I told the judge to impose the maximum penalty on me, if he wanted, for two reasons: because what they were doing was illegal and unjust, and because I was sure I’d never really serve out that sentence.
How did you receive the news that the regime had stripped you of your nationality?
More nonsense. I believe they made another mistake. With that decision, they’re opening the door to be tried for crimes against humanity. They don’t have a clear picture of what’s really happening in the world. It’s a profoundly decadent regime and getting out from under them is a question of time. Now, the problem is how we’re going to get out from under them, because we can’t continue with the experiences of the past. The idea is that Nicaragua must look for a different way out, not because Ortega deserves it, but because we deserve it for ourselves.
In the interview you gave Esta Semana and Confidencial just before being taken prisoner, you mentioned the need for a national confluence to confront the dictatorship. What do you feel is the principal challenge of the Nicaraguan opposition in achieving that unity?

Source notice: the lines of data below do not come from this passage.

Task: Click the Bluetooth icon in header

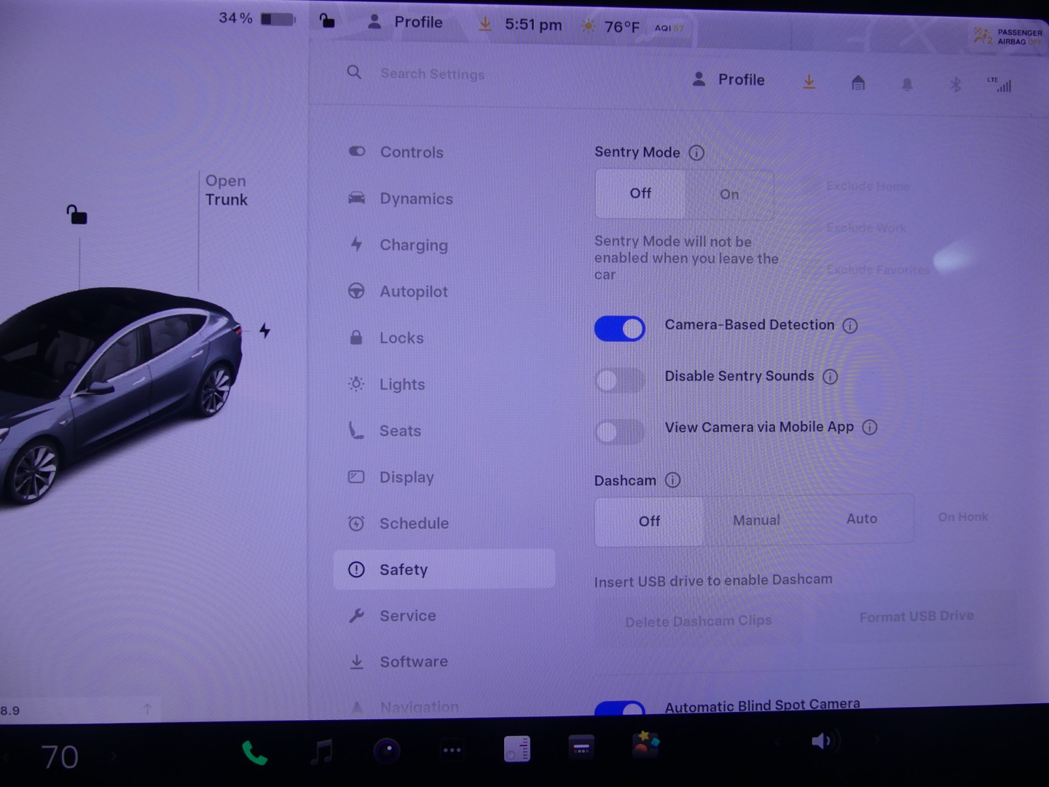Action: tap(955, 85)
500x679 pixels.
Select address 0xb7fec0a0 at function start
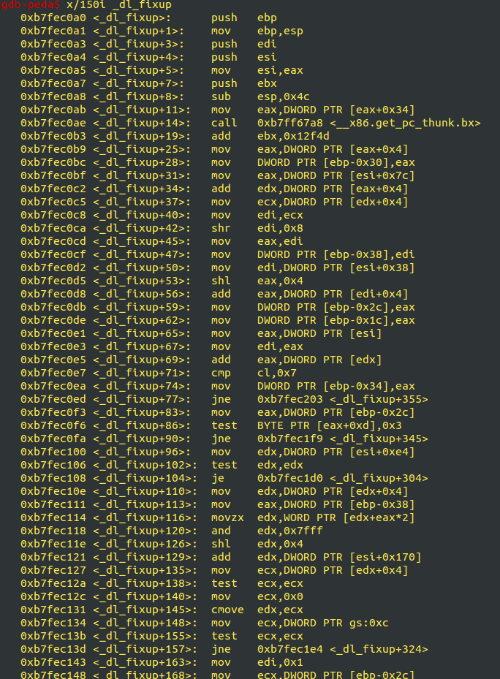[x=53, y=18]
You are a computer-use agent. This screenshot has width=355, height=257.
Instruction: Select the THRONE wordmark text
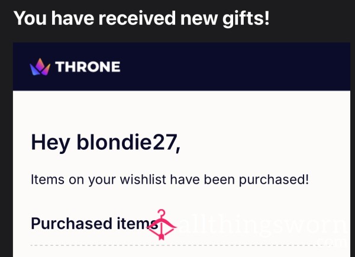click(88, 67)
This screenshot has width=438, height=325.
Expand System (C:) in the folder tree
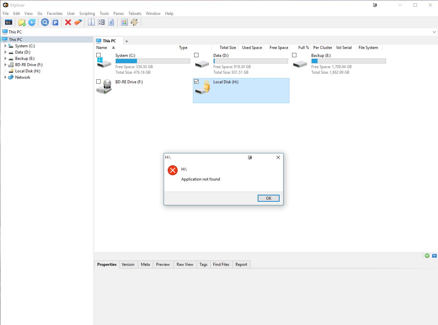(x=5, y=46)
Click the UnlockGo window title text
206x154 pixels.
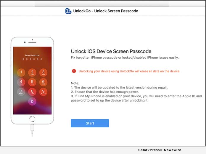click(x=106, y=11)
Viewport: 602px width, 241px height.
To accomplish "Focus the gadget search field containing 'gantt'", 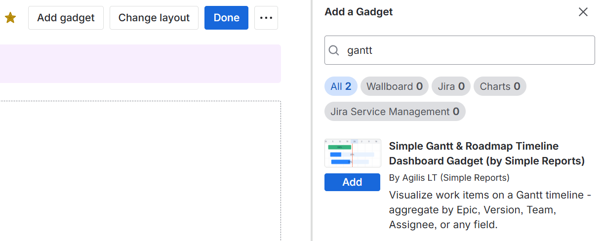I will pyautogui.click(x=464, y=50).
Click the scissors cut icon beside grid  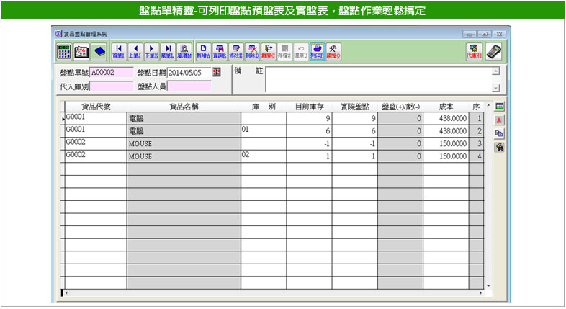(498, 120)
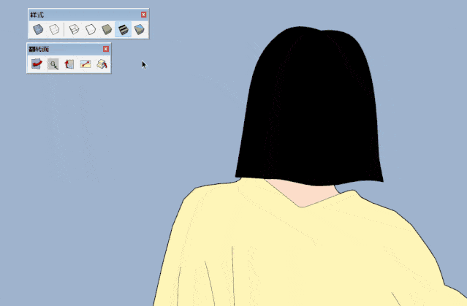Click the highlighted Shaded With Textures style
Viewport: 467px width, 306px height.
tap(123, 29)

The principal challenge is simple, and it’s the same problem as always: putting personal interests aside. This isn’t an ideological problem. The common objective is to get together and create a platform that would be an alternative to Ortega’s project. That’s not difficult to do, because Ortega doesn’t have much of a platform.
We’ll need to tell the Nicaraguan people the basic points of our proposal, and with it come to an agreement, in order to maintain a firm and cohesive opposition. From the point of view of developing the discourse, it’s very simple; but from a practical point of view, this has always been difficult for Nicaraguans.
We need leaders who are aware of Nicaragua’s terrible political history. If there was one thing we came to understand in jail, speaking amongst ourselves, it’s the profound historic errors we’ve committed in the last 200 years, and that they’re not the product of people who came from outside, they’re rooted in our own hearts, and that’s where we must begin to change.